Computed Tomography and Marshall Criteria
Magnetic Resonance Imaging
Magnetic resonance (MRI) imaging is increasingly playing an important role in the evaluation of TBI. The typical indication involves patients with TBI whose clinical neurologic condition cannot be explained by CT. MRI provides greater sensitivity than CT for brainstem injuries, ischemia/infarct, posterior fossa injuries, and injuries that occur near brain/bone interfaces including contusions. MRI is also used in the subacute and chronic phases of TBI to provide valuable prognostic information. Key conventional MRI sequences to perform in suspected TBI patients include; fluid attenuated inversion recovery (FLAIR), gradient recalled echo (GRE) or susceptibility weighted imaging (SWI), and diffusion weighted imaging (DWI). FLAIR imaging suppresses the normal bright T2 signal from cerebrospinal fluid (CSF) and improves the conspicuity of subarachnoid hemorrhage, nonhemorrhagic diffuse axonal injury (DAI), and cortical contusions. GRE T2* weighted imaging and SWI provide increased sensitivity to the presence of blood breakdown products including deoxyhemoglobin, methemaglobin, ferritin and hemosiderin. On these sequences blood products show a sharp loss of signal intensity known as “chemical blooming artifact” and are more easily visualized, than on other MRI sequences and often CT exams.
DWI is an MR imaging sequence that is sensitive to the diffusion of water molecules within tissues. The sequence is typically used in the evaluation of suspected transient ischemic attack (TIA), and ischemia/infarct. DWI can also play a role in identifying cerebral contusions that may be missed on FLAIR and GRE imaging. In restricted diffusion, there is a reduction in apparent diffusion coefficient (ADC) that results in bright signal intensity on DWI. This is usually seen in patients with cytotoxic edema from stroke in which there is cellular swelling which limits the diffusion of water molecules in the extracellular space thus showing bright signal. This can also occur in neurons and axons acutely injured from trauma, where water molecules will have restricted regions to distribute, and will subsequently show increased signal intensity.
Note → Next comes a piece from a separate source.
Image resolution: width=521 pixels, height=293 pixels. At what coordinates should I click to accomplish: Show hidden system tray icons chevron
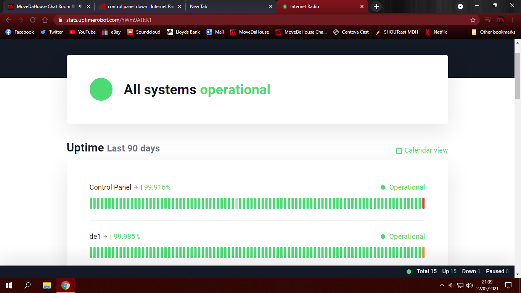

Diffusion tensor imaging (DTI) is a newer MRI technique that is related to DWI but allows for virtual reconstruction of axons and can provide images of the disrupted neurons using tractography. As opposed to DWI which primarily images the magnitude of water diffusion, DTI measures the magnitude and direction of water- associated proton diffusion. Anisotropy refers to the fact that water molecule diffusion in white matter tracts is not random and occurs in an axis parallel to the axons secondary to the microstructure of the tracts. Alterations in the microstructure, as can occur in trauma, tumor, stroke or inflammation can be imaged using this technique. Evaluation of the fiber tracts of the brain can be valuable in predicting the prognosis of patients including coma duration and potential cognitive deficits. This is especially important in patients that have incurred an acute shearing injury, known as diffuse axonal imaging (DAI). This results from rotational acceleration and deceleration forces that produce shear strain deformities in the brain. These injuries usually occur at one of three locations in the brain; at the junction of the gray and white matter, in the white matter tracts of the corpus callosum, and in the dorsolateral aspect of the upper brainstem. Clinical symptoms and prognosis worsen with the depth of DAI from the surface of the brain. Using DWI and DTI, these important injuries can be detected within the first few hours after brain trauma.